• Text section:

— start —

I posted this on 'the other' site, but curious if this works for other 5dII owners who have the dreaded BDS (black dot syndrome), which could develop into IBS for the new owner . . .
Just picked up my 5dII, and sure enough, I see black dots with default settings.
At iso 400 and iso 6400, with a 50/1.8 and 85/1.2L II. I took a few dozen shots, and they are easily duplicated.
I then turned the settings to "Disable" for highlight tone priority, lighting optimizer and noise reduction.
No black dots.
I have only had the camera for an hour, but hopefully this solves the problem. Any other 5dII owners - please give it a try.
200%
Default settings top iso 6400/400
optimizer/noise reduction disabled iso 6400/400
dng>CS3
I have not had the BDS and tried to duplicate it for several hours yesterday. I also posted an image showing NO BDS over on the other side where it is pandemonium over this issue. Others also have not been able to duplicate it.
Strange you mention Highlight Tone Priority because I DO NOT use it due to it having a known history (Canon even states this) of increasing noise at high ISO (saw it in my 40D also) and turned it off before I ever took my first shot with the 5D mkII I only shoot RAW and some sRAW.
This is really interesting. I was under the impression that this phenomenon occured with RAW files just the same (I remember seeing a display of raw sensor data in some other thread on photography-on-the-net). And sboerup wrote that the mentioned options (highlight priority, noise reduction and lighting optimizer) only affect JPEGs, not RAW. Now I'm really confused.
I'm still waiting for my 5DII (pre-ordered it from Amazon, and they don't seem to have received enough units the first time around). I'm NOT cancelling my order since I expect this problem to be solvable. The positive buzz clearly supersedes the black dot phenomenon for me
Emile Gregoire wrote:
...except for highlight tone priority.

— end —

• Supplied material:
— start —

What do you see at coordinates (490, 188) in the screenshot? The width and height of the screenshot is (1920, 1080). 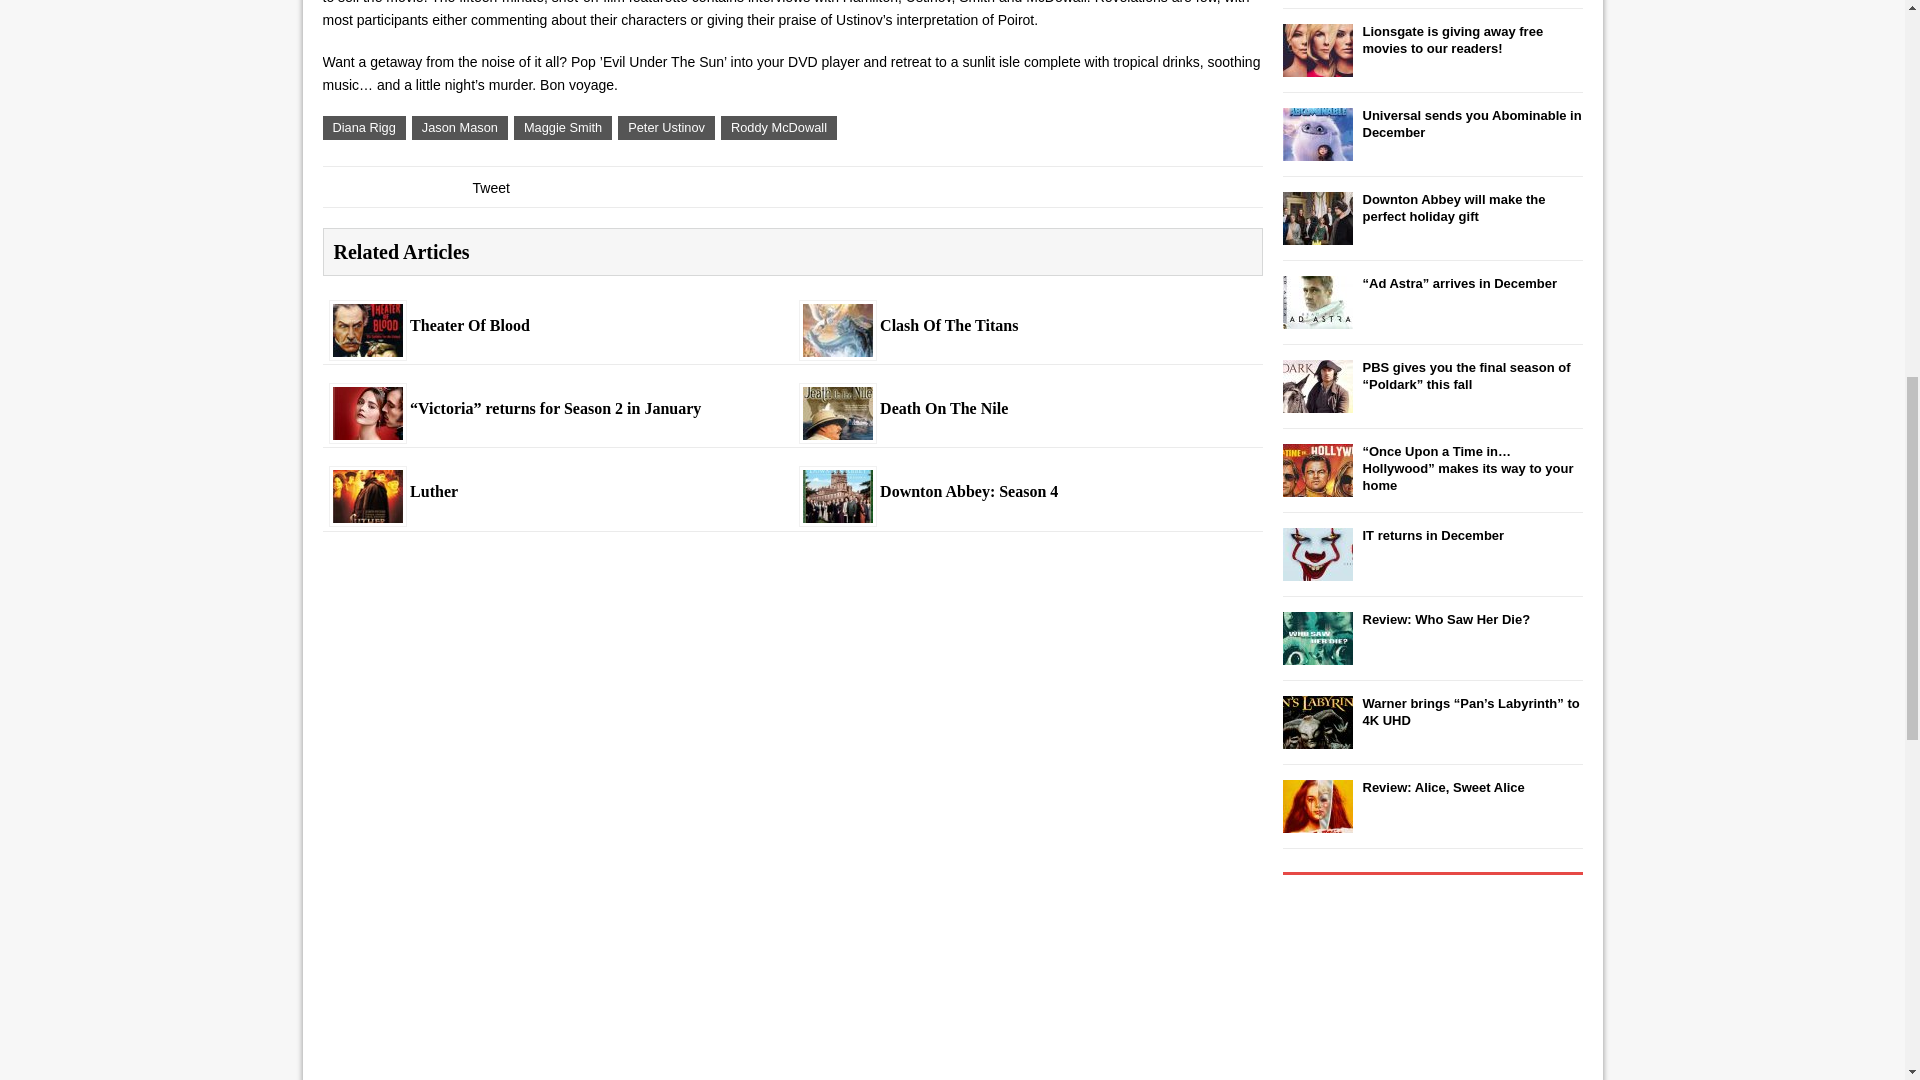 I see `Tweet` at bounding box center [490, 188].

— end —

• Written tasks:
1 – Name the camera settings that the 5D Mark II forum thread says were switched to "Disable".
2 – Copy the passage of the 5D Mark II forum thread from "At iso 400 and" to "and noise reduction.".
Answer from the 5D Mark II forum thread alone, without using the listing.

• Per-task outputs:
1 – Highlight tone priority, lighting optimizer, and noise reduction.

2 –
At iso 400 and iso 6400, with a 50/1.8 and 85/1.2L II. I took a few dozen shots, and they are easily duplicated.
I then turned the settings to "Disable" for highlight tone priority, lighting optimizer and noise reduction.